The chemokine receptor 6 (CCR6), chemokine receptor 7 (CCR7), and CD27 genes, previously associated with age and immunosenescence (Yung et al., 2007), were also found to be associated with age in our study. Plots of microarray signal intensity against increasing age (Cloud plots) for these, and the top 3 up- and down-regulated genes in our analysis, namely leucine-rich repeat neuronal protein 3 (LRRN3), endosialin (CD248), lymphoid enhancer-binding factor 1 (LEF1), vesicle-associated membrane protein 5 (VAMP5), guanylate binding protein 5 (GBP5), and signal transducer and activator of transcription 1 (STAT1), are presented in Fig. 1. The 25 most up-regulated and the 25 most down-regulated transcripts are shown in Table 1. The most statistically significant association between age and gene expression was for the LRRN3 gene (P = 8.2 × 10−28), thought to be involved in MAPK activity and endocytosis.

Figure 1.

 The expression of key genes with age. The figure shows the association between probe signal intensity (arbitrary units; Y-axis) and age (years; X-axis) for three genes known to be associated with age; CD27, chemokine receptor 6, and CCR7 (a–c), the top three down-regulated genes in our study; leucine-rich repeat neuronal protein 3, CD248, and lymphoid enhancer-binding factor 1 (d–f) and the top three up-regulated genes in our study; vesicle-associated membrane protein 5, GBP1, and signal transducer and activator of transcription 1 (g–i).

Table 1.   The most strongly (a) down-regulated (b) up-regulated genes with advancing age, by discovery and replication set
Number (by discovery P-value)ProbeProbe IDDiscovery setReplication set
Age coefficient P-valueFDR q-valueAge coefficient P-valueFDR q-value
  1. The gene and probe identities are given in each case.

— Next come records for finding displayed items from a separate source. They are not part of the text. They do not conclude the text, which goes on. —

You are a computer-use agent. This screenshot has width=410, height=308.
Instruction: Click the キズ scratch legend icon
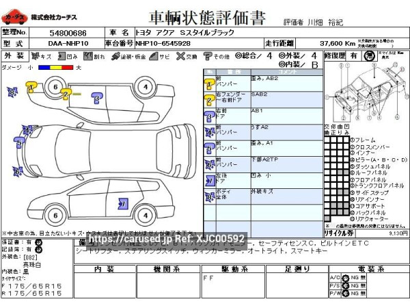click(35, 56)
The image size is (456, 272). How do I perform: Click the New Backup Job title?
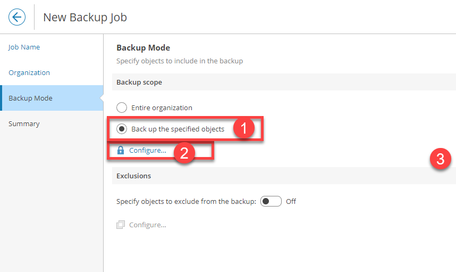click(85, 17)
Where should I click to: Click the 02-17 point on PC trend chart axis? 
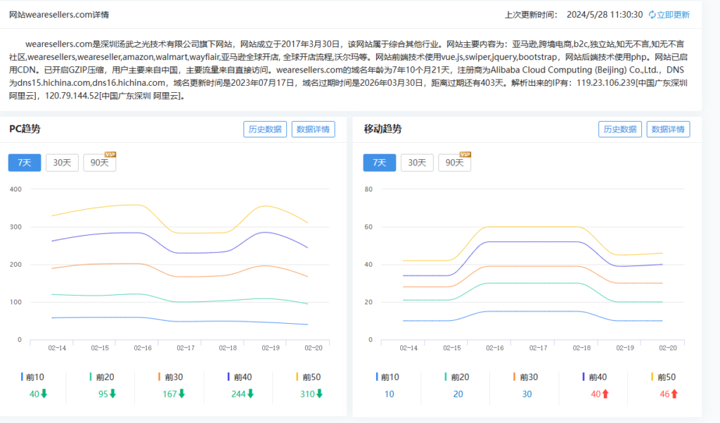point(186,348)
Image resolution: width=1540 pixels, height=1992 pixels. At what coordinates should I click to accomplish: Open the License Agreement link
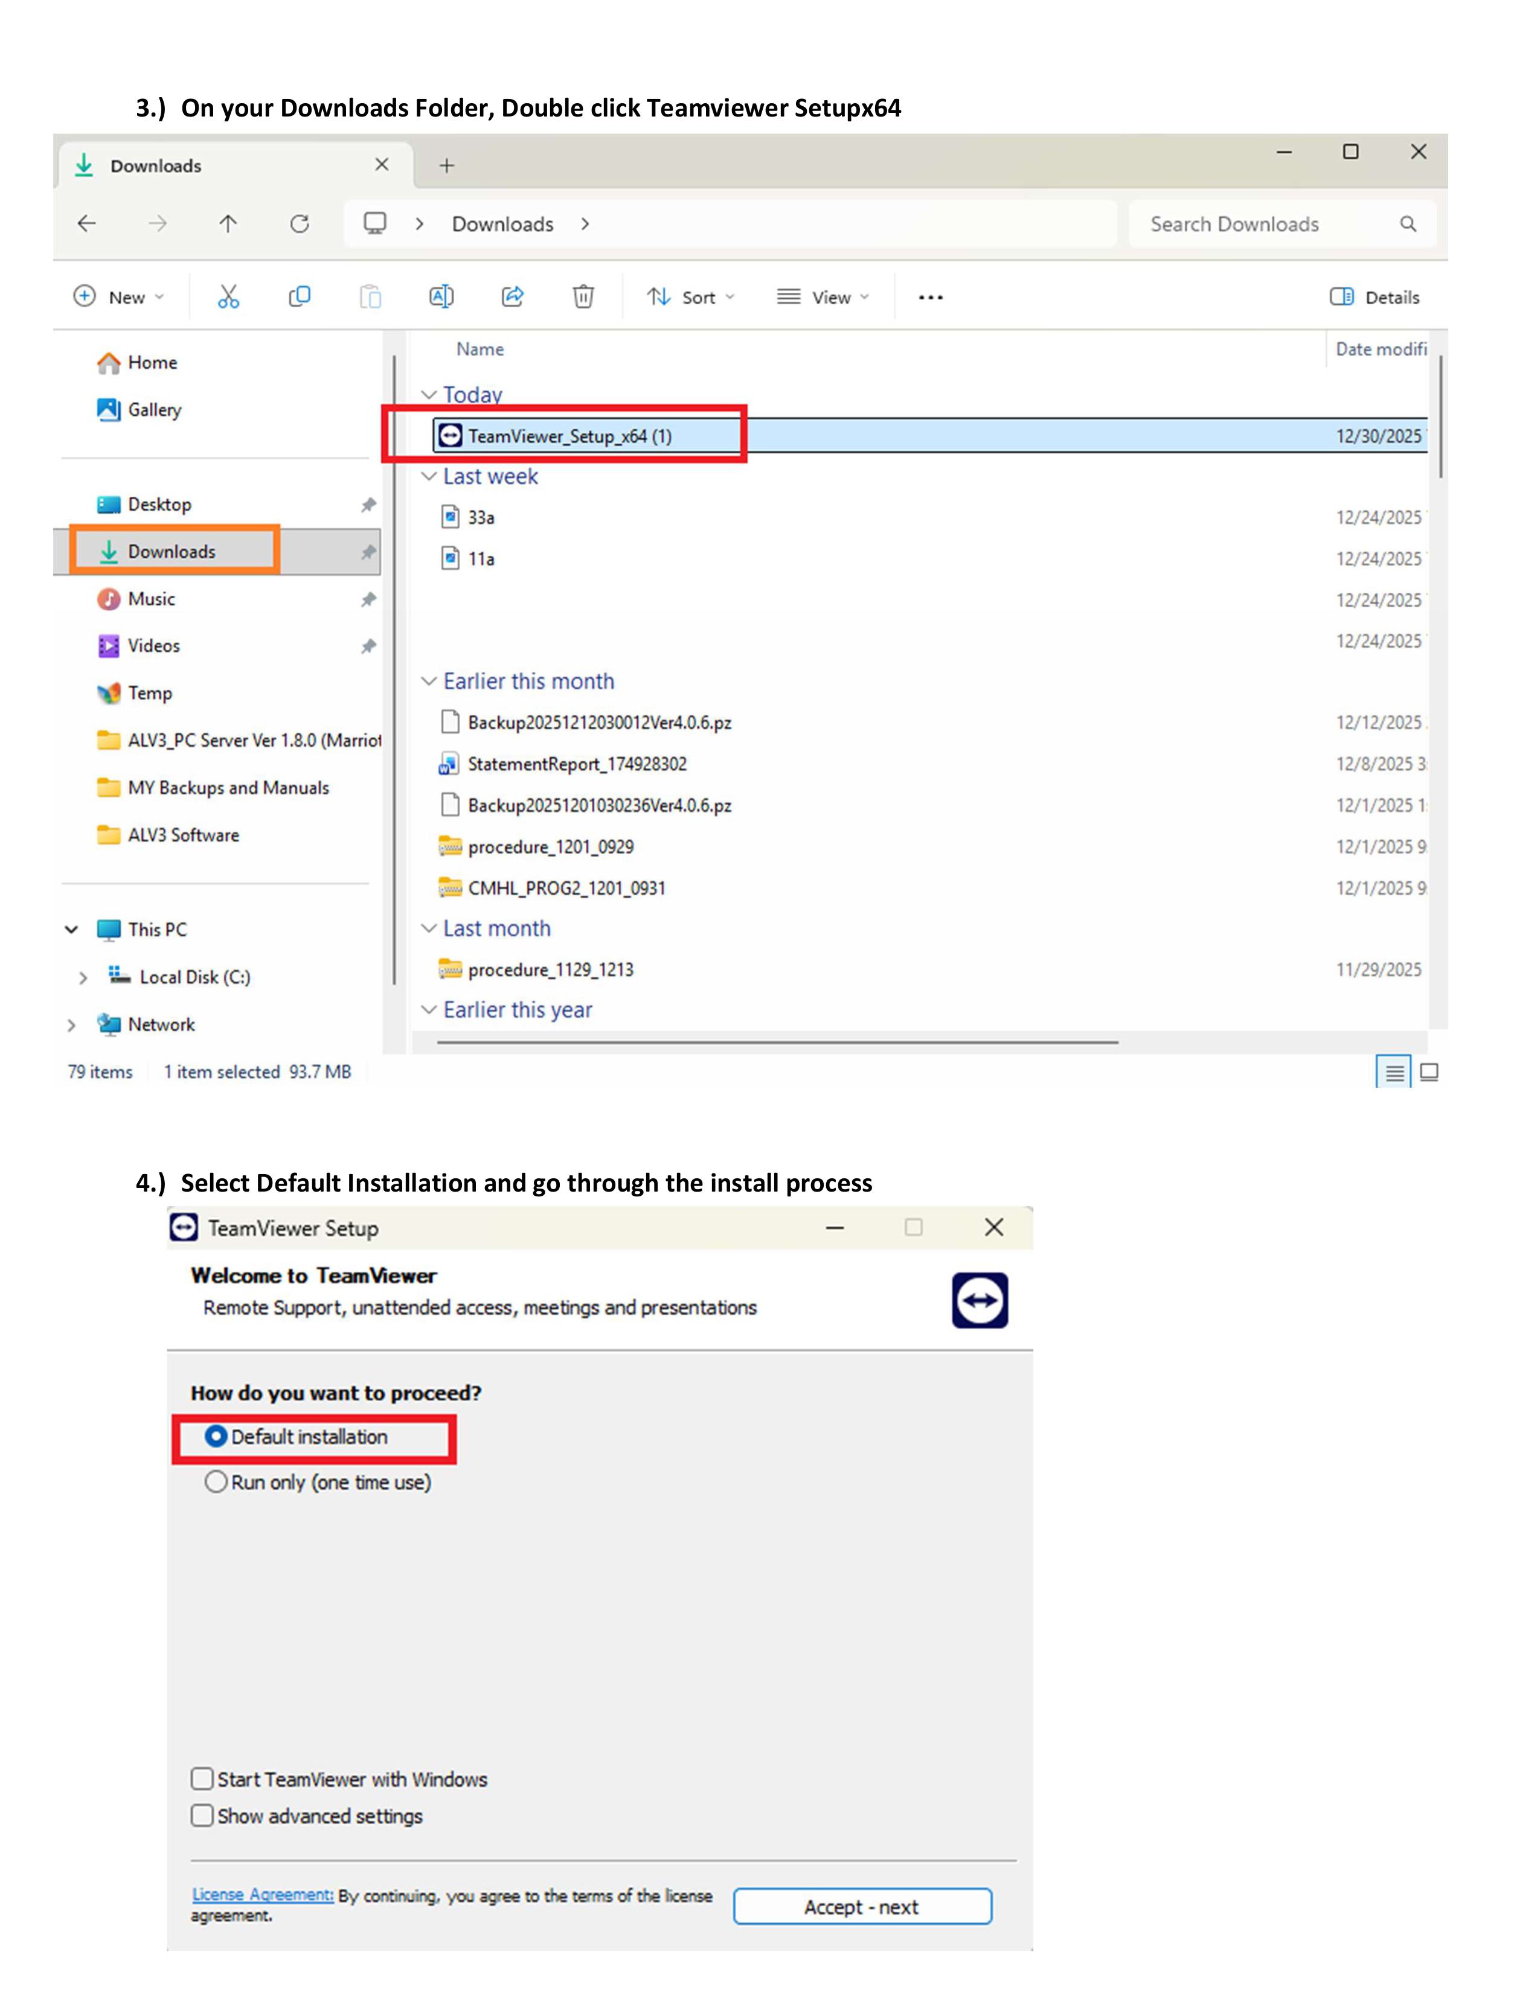(262, 1895)
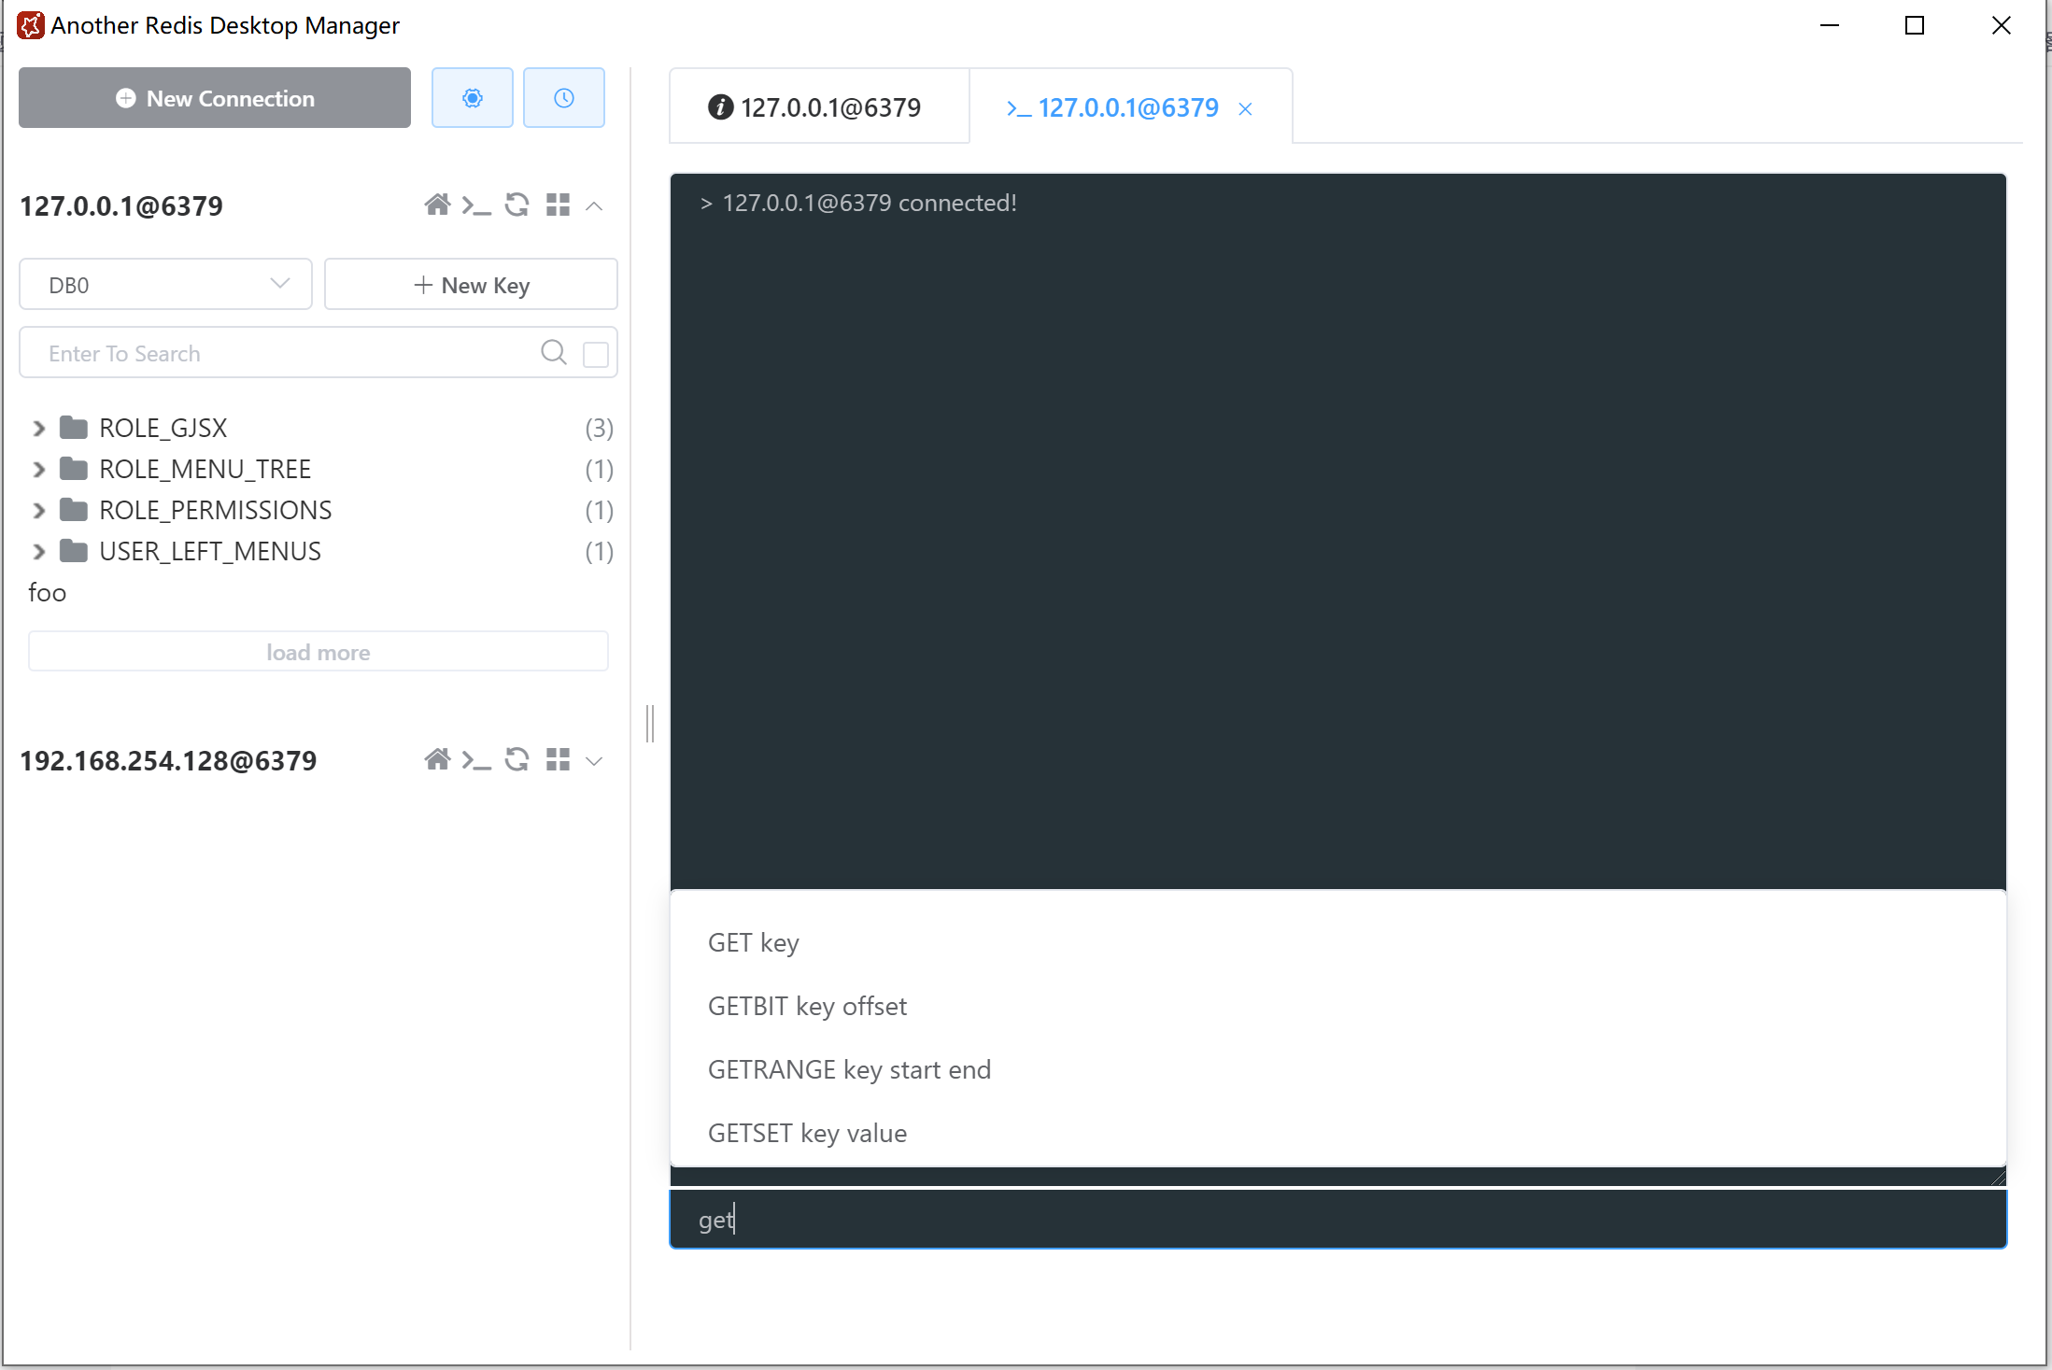Open the DB0 database dropdown

165,285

The age coefficient, the significance P-value, and the false discovery rate (FDR) q-value are also given.

  2. ABLIM1, actin-binding LIM protein 1; CCR6, chemokine receptor 6; LEF1, lymphoid enhancer-binding factor 1; LRRN3, leucine-rich repeat neuronal protein 3; STAT1, signal transducer and activator of transcription 1; VAMP5, vesicle-associated membrane protein 5.


It is possible that some of the effects we note may result from increases in age-related variation in inter-individual expression levels. However, the Breusch Pagan test of conditional heteroscedasticity did not provide evidence to support this hypothesis. The lowest P-value for the effect of age on residual expression variability failed to reach genome-wide significance before or after adjustment for age effects on mean expression (minimum P = 3.2 × 10−5, FDR q = 0.18). Therefore, these results provide no evidence for increased variability in inter-individual gene expression with age.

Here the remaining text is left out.